• EXERCISE REQUIREMENTS: Each line from the opening of the material through the line holding "Task: Click the 创建版本 link" needs to be returned exactly, with the pictures left out.
-------- ENTRIES SHOWN
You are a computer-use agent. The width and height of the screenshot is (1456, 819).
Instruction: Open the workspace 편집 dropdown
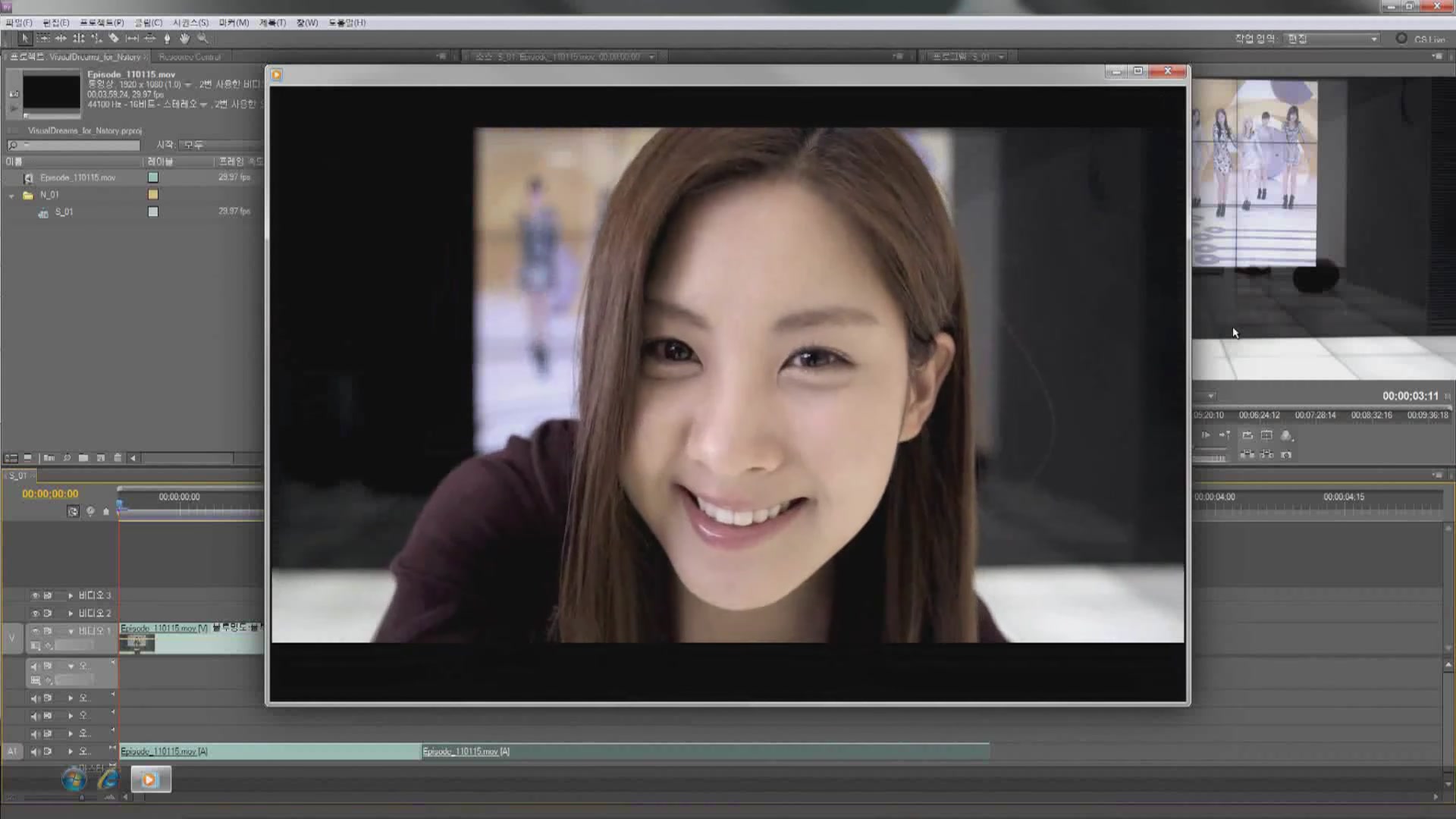1332,39
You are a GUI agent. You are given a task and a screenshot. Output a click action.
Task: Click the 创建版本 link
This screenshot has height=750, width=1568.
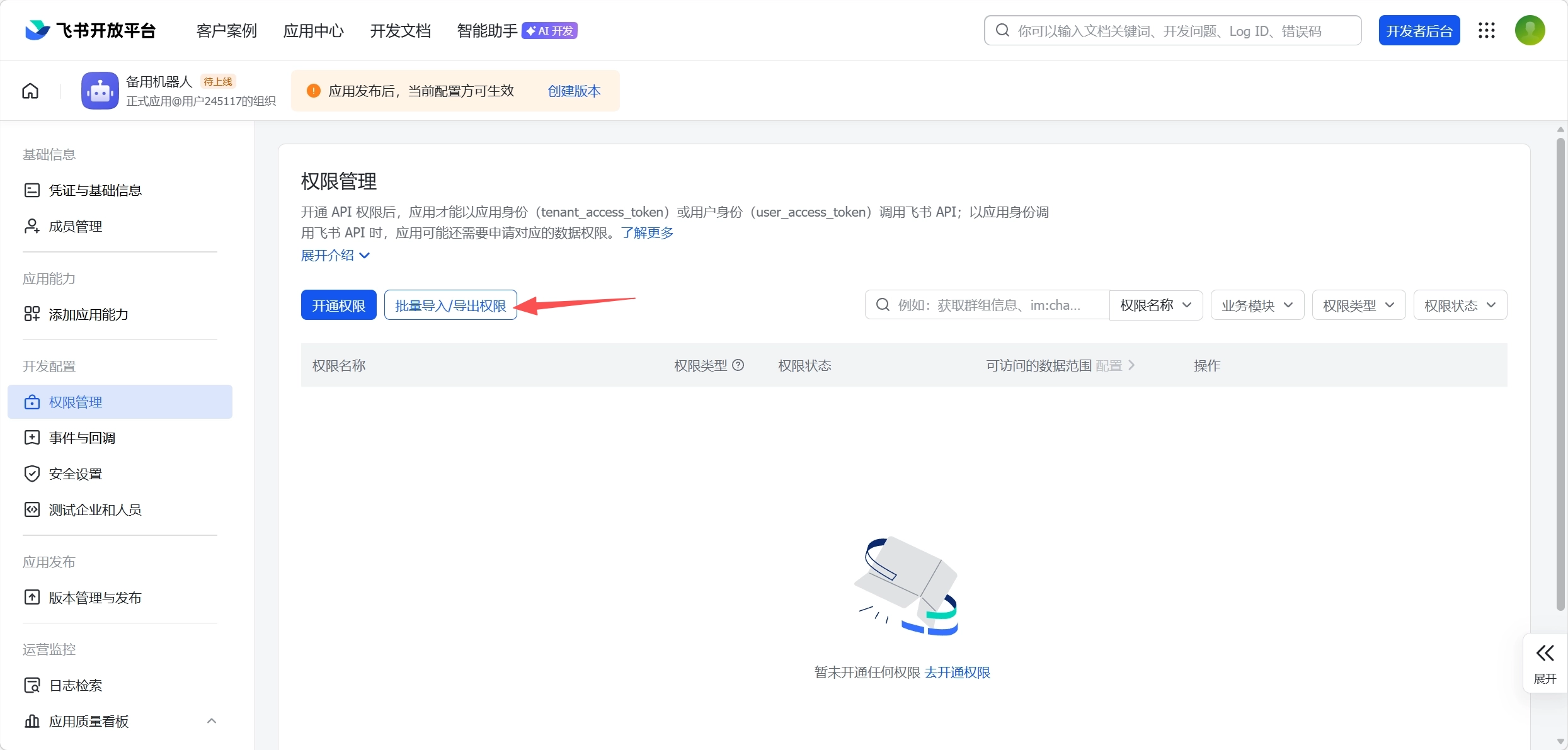(x=573, y=91)
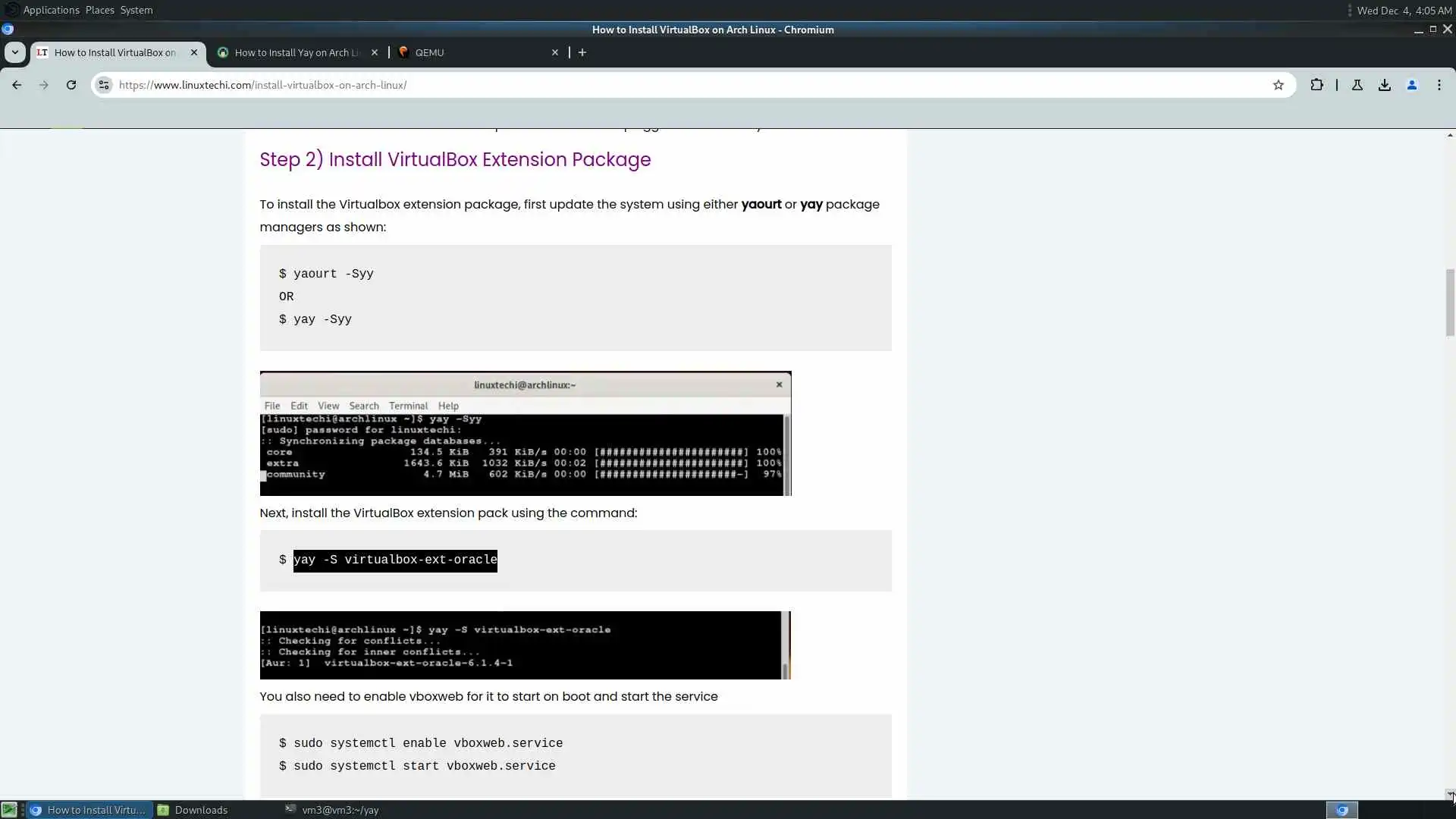This screenshot has height=819, width=1456.
Task: Click the browser back arrow button
Action: click(x=17, y=85)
----------------
• ANSWER BELOW:
You are a computer-use agent. The width and height of the screenshot is (1456, 819).
Instruction: Open the workspace 편집 dropdown
1332,39
You are a GUI agent. You are given a task and a screenshot. Output a click action.
Task: Click the 创建版本 link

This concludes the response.